EVERYONE DOES IT: Every MN taxpayer likely funds government lobbying at some level, including Dakota County residents who forked out $170,000 for lobbying at the county level alone in 2013.
Some 334 independent school districts report using taxpayer dollars to lobby through educational associations, with Anoka-Hennepin schools topping out at $30,239 — plus $36,000 on staff and contract lobbyists.
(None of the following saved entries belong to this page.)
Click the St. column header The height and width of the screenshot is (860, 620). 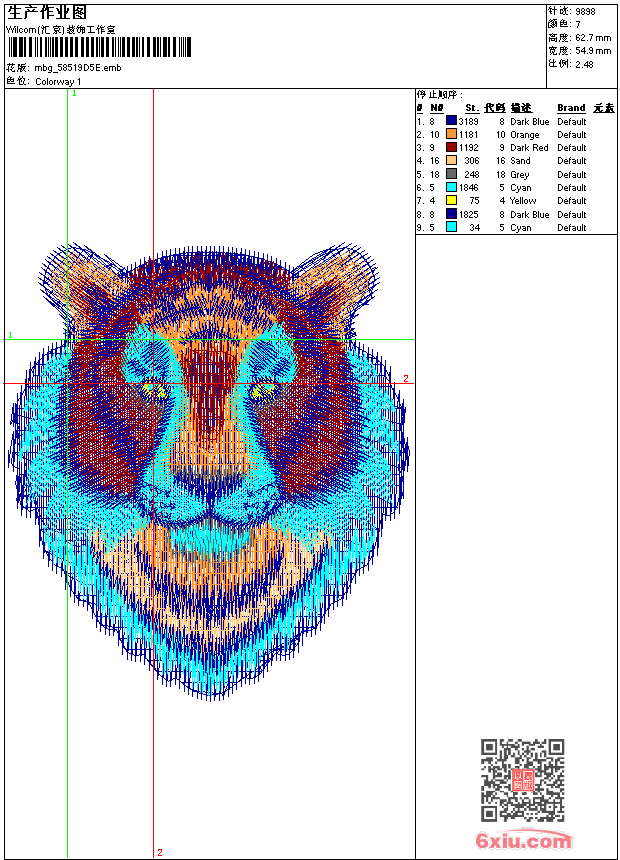471,108
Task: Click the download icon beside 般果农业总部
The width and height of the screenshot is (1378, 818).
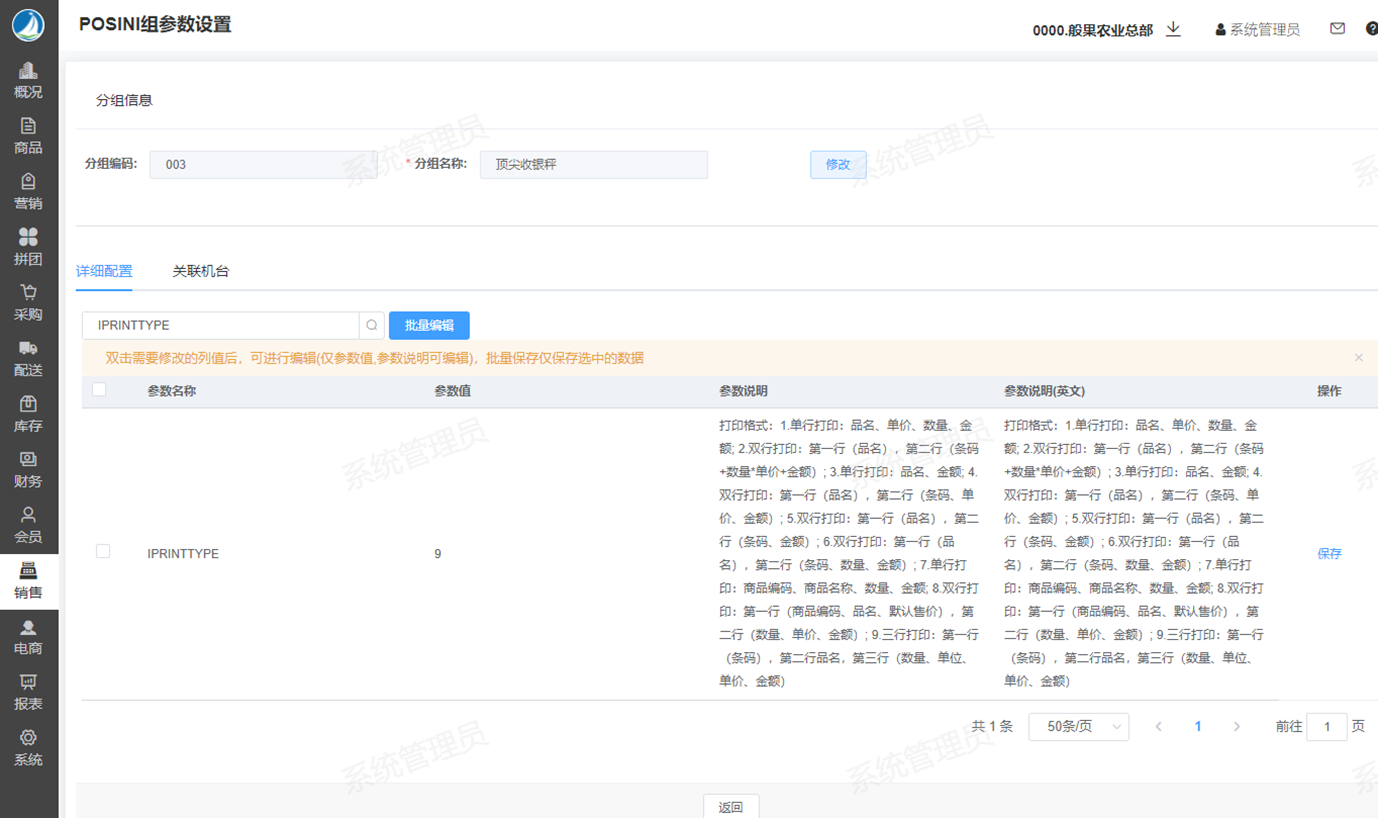Action: (1174, 29)
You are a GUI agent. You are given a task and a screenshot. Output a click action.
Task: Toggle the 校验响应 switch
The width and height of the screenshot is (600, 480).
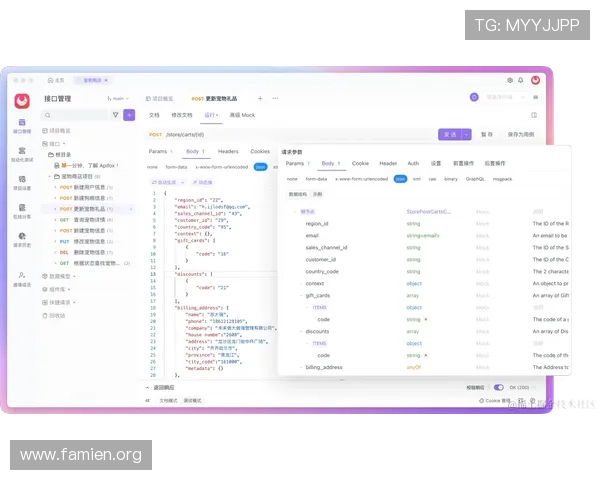(x=499, y=387)
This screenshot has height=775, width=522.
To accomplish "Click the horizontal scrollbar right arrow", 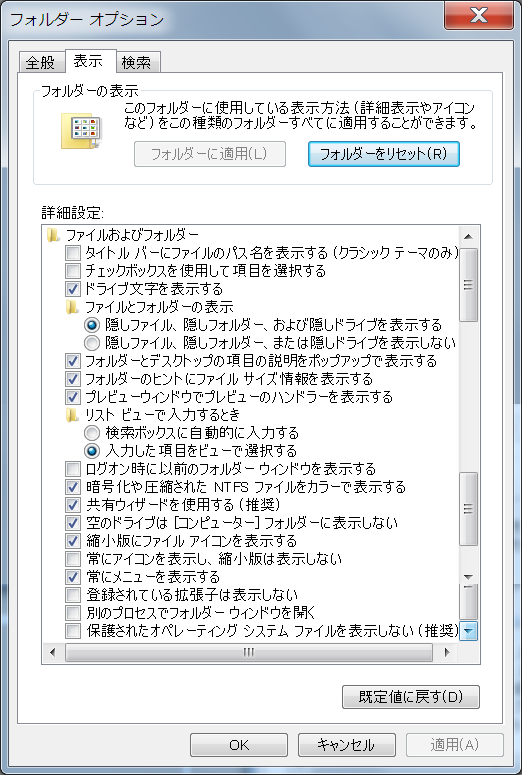I will point(447,652).
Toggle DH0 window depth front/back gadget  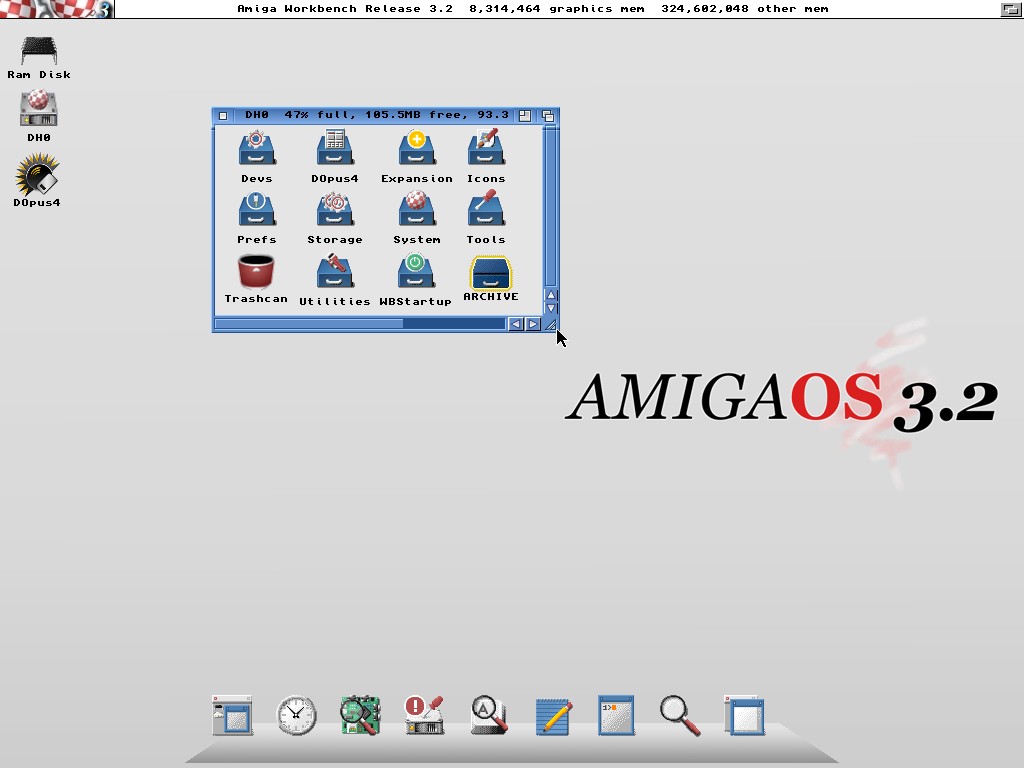[x=548, y=116]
Townships — the leanest and most prolific level of government — take up more space in the annual lobbying report than any governmental entity — about 200 pages. Only two of the state’s 1,783 townships failed to file a lobbying report — Battle Township in Beltrami County and Selma Township in Cottonwood County. The other 1,781 townships belong to the Minnesota Association of Townships, which designates 8 percent — lowest among associations — of annual dues for lobbying.
“MAT (Minnesota Association of Townships) believes that representing local governments at the Capitol is a little different than other types of lobbying because we are partners with the state and not a ‘special interest’ as that term is generally viewed in the legislative arena,” said Kent Sulem, general counsel and lobbyist for MAT. “Yes, we do have a legislative agenda, but the goals of the legislative changes center around providing effective and efficient government services while keeping local property taxes as low as possible.”
“Generally speaking, most of our interests have to do with roads and bridges and some government mandates that we don’t like,” said Jill Hall, a resident of New Solum Township in northwestern Minnesota and MAT board member. “It depends on the population and the size of the township. It varies a little bit what they pay.”
New Solum , Marshall County’s biggest township with 325 residents, pays $444 in annual association dues, $36 of it for lobbying. Nearly two dozen townships pay the bare minimum of $22 a year, with Liberty Township in Itasca County listed in the annual report as paying $1 in association dues and nothing for lobbying.
Altogether, MAT spent $69,000 on lobbying, placing 16 among 26 local government association lobbying in 2013. Most dues go to providing other services such as insurance coverage, education, training and more.
“The financial impact of a proposed statute or regulation can be much harsher on small rural communities,” said Sulem. “With the population growth in the metropolitan area outpacing that of rural Minnesota, the rural areas have fewer legislative seats, which means it is even more important for the smallest communities to have representation at the Capitol.”
In the end, the 2013 report still understates taxpayer-funded local government lobbying. A loophole in the law does not require local governments to report taxpayer funding for lobbying federal officials. A Watchdog Minnesota Bureau analysis found Minnesota local governments spent about $1.1 million on lobbying Washington in 2012.